Levigliani, il paese dove non esiste disoccupazione
C’è un posto in Italia dove la disoccupazione non esiste e tutti vivono bene. È Levigliani, in provincia di Lucca, da due secoli amministrato nell’interesse della comunità. In questo borgo autogestito di 350 abitanti da dove i giovani non scappano, vige una regola: chi lavora qui deve risiederci. C’è chi è occupato nelle cave di marmo, chi nel turismo (siamo sulle Alpi Apuane, ci sono due musei e sta per aprire il terzo), chi nel parco a tema. Due le cooperative locali: «Sviluppo e Futuro» si occupa di turismo e servizi, «Condomini» gestisce la cava. Al vertice del «Sistema Levigliani» c’è la Comunione dei Beni Comuni, una sorta di Consiglio comunale che gestisce il patrimonio tramandato dagli avi. La storia di questo paese è raccontata da Marco Gasperetti nel nuovo numero di «Buone Notizie» in edicola domani gratis come ogni martedì assieme al Corriere.
Qualche centinaio di chilometri più a Sud, in Sicilia, un paese noto per fatti di mafia cerca di riscattarsi. È Palma di Montechiaro, in provincia di Agrigento. La città si candida a diventare Capitale italiana della cultura 2022 per cominciare un percorso di rinascita puntando sui giovani. Il progetto guarda, infatti, al 2062 con un percorso condiviso e partecipato. A Lecce un prete coraggio lavora per l’inclusione: è don Gerardo Ippolito che ha trasformato il quartiere Stadio in palestra d’arte richiamando street artist di fama: oltre al muro della chiesa, i murales tappezzano i palazzi creando un museo a cielo aperto. E il quartiere simbolo di degrado è diventato un’attrazione.

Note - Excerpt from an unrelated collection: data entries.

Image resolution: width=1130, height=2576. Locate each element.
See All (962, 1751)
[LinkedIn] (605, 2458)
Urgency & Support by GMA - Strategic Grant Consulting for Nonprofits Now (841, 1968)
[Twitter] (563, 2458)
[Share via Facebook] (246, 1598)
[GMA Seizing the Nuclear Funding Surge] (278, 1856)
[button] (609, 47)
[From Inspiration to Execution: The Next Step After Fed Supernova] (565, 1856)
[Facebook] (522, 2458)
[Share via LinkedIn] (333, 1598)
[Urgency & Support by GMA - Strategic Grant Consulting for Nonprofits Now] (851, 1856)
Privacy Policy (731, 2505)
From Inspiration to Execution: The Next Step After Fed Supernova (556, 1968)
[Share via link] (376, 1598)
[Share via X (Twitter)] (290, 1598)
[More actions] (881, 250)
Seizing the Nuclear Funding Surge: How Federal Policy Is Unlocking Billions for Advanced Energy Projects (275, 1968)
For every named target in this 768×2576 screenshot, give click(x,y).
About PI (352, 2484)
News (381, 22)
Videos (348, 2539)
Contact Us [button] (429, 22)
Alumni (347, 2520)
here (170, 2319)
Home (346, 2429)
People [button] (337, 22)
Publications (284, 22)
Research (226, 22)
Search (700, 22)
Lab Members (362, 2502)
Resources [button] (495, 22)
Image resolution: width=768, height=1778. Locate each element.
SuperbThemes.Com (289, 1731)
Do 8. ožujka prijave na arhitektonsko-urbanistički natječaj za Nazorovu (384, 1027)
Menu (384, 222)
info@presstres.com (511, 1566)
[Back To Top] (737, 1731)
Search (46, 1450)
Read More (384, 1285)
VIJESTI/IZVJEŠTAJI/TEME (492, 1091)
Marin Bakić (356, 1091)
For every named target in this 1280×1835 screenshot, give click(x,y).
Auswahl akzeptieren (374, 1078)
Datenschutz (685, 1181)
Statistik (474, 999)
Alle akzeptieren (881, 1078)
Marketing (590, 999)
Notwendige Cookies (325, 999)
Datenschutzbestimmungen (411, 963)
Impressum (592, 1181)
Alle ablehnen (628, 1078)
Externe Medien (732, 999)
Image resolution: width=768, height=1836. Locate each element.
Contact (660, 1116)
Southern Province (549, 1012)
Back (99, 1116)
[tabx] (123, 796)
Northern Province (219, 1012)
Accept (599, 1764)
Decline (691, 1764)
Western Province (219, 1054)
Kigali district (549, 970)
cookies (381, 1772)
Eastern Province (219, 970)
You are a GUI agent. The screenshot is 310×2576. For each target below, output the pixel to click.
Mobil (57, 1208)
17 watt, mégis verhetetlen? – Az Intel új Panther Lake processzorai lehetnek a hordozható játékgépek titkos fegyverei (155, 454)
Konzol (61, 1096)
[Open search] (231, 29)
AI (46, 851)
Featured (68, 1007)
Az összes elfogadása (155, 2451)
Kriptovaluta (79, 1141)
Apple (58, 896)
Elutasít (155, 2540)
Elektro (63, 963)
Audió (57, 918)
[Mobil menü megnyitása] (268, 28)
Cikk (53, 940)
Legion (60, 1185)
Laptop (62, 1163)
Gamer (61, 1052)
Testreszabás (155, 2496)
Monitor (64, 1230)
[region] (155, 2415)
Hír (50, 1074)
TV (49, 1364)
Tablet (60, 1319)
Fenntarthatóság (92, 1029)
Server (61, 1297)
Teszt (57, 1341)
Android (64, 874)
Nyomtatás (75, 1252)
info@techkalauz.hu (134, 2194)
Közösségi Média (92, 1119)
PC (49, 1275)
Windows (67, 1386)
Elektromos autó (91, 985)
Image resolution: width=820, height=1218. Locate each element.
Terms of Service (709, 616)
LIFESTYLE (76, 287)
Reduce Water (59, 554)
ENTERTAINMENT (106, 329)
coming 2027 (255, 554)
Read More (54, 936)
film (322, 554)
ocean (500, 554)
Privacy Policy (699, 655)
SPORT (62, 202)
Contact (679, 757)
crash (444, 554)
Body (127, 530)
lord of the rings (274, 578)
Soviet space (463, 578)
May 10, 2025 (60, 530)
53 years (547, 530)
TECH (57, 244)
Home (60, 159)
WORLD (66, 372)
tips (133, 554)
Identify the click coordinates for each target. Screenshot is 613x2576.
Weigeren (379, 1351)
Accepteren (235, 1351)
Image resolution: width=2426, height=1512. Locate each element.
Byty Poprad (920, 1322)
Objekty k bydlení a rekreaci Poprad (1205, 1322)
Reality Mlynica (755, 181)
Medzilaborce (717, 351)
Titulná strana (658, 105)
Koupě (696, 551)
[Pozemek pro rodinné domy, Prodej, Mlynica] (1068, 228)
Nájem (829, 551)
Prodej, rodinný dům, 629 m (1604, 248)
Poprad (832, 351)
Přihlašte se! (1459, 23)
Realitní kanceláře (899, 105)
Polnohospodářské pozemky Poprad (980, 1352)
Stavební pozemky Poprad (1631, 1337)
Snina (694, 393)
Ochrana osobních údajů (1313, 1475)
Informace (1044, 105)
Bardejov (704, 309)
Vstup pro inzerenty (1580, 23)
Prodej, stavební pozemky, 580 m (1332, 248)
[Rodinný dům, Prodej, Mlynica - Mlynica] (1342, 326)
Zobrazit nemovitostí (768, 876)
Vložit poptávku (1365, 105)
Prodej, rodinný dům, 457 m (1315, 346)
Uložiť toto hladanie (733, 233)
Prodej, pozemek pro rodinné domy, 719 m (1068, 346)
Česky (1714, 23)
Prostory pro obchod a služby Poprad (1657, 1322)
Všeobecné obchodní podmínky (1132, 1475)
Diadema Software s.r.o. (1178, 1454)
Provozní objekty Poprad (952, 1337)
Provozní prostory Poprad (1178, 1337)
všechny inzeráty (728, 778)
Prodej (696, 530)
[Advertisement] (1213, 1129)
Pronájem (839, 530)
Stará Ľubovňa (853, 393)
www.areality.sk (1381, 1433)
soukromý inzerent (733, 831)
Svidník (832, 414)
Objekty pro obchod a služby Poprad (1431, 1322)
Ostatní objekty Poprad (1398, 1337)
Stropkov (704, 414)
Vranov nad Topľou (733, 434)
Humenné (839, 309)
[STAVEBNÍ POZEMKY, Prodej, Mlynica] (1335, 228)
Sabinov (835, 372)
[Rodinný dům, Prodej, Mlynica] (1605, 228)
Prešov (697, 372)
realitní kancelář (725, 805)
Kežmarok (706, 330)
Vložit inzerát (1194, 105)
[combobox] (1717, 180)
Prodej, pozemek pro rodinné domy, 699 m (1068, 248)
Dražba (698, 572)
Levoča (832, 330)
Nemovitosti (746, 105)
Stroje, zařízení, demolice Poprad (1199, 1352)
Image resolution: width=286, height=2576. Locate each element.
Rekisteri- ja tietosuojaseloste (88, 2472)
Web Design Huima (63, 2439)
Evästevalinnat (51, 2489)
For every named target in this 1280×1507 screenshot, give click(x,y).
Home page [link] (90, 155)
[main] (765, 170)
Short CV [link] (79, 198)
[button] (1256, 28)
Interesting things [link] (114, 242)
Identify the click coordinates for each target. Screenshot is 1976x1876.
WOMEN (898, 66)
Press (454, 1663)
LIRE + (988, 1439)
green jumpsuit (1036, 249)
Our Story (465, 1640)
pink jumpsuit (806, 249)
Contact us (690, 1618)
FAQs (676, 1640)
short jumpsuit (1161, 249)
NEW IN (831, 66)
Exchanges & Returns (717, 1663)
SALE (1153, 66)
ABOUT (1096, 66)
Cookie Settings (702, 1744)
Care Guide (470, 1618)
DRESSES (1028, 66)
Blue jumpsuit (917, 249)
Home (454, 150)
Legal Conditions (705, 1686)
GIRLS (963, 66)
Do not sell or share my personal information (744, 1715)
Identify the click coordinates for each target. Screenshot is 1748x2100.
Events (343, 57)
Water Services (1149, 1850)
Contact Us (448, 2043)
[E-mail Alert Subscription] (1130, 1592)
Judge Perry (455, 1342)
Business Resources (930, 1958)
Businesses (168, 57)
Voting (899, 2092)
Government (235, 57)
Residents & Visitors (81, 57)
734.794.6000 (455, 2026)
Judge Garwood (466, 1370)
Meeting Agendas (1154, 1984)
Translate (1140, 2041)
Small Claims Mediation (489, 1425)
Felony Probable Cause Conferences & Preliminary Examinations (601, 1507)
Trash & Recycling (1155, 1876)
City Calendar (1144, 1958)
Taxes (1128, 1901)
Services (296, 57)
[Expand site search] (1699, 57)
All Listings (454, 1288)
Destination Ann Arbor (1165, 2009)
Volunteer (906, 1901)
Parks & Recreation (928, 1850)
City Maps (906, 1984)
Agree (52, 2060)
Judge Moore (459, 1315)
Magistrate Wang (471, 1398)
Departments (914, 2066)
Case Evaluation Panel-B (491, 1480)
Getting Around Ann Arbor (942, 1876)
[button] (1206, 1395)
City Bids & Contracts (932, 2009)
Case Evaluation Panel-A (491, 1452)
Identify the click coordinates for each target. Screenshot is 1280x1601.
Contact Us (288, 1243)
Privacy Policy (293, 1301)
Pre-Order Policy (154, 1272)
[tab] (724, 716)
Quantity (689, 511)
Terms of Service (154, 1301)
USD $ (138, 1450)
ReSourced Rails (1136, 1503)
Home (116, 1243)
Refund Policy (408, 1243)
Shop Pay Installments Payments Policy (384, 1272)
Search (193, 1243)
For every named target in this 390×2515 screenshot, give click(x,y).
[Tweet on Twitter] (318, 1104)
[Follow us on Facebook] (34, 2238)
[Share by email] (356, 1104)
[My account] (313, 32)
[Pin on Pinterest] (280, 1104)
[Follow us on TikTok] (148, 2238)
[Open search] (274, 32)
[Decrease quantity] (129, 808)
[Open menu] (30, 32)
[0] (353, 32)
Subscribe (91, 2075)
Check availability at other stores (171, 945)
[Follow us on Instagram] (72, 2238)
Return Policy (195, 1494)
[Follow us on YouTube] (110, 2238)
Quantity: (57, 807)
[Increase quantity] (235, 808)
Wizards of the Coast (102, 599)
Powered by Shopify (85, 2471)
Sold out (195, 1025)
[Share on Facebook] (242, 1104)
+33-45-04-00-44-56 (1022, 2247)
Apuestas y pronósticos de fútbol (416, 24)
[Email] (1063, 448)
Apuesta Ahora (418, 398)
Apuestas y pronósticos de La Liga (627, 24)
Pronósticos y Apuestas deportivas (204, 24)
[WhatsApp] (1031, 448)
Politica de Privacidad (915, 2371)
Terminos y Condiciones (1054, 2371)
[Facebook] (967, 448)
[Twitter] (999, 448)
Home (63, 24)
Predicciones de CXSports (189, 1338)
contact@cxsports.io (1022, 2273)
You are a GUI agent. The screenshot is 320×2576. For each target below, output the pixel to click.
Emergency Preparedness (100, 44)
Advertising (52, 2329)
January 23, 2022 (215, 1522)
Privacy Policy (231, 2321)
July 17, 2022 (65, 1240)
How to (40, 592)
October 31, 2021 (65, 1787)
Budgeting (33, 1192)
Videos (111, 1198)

Nella sezione contro corrente l’inchiesta è dedicata alle consegne etiche che sfidano il tradizionale modello di delivery. L’esperimento è in corso a Bologna, dove una piattaforma online offre un servizio più rispettoso dell’ambiente e dei lavoratori. Un esempio? I rider prendono 9 euro netti all’ora invece dei 5,5 euro lordi pagati dalle multinazionali straniere. Il male nostrum spiega che cosa (e quanti) sono i sussidi ambientalmente dannosi: nel 2018 quasi 20 miliardi di soldi pubblici sono andati a sgravi fiscali per le industrie inquinanti.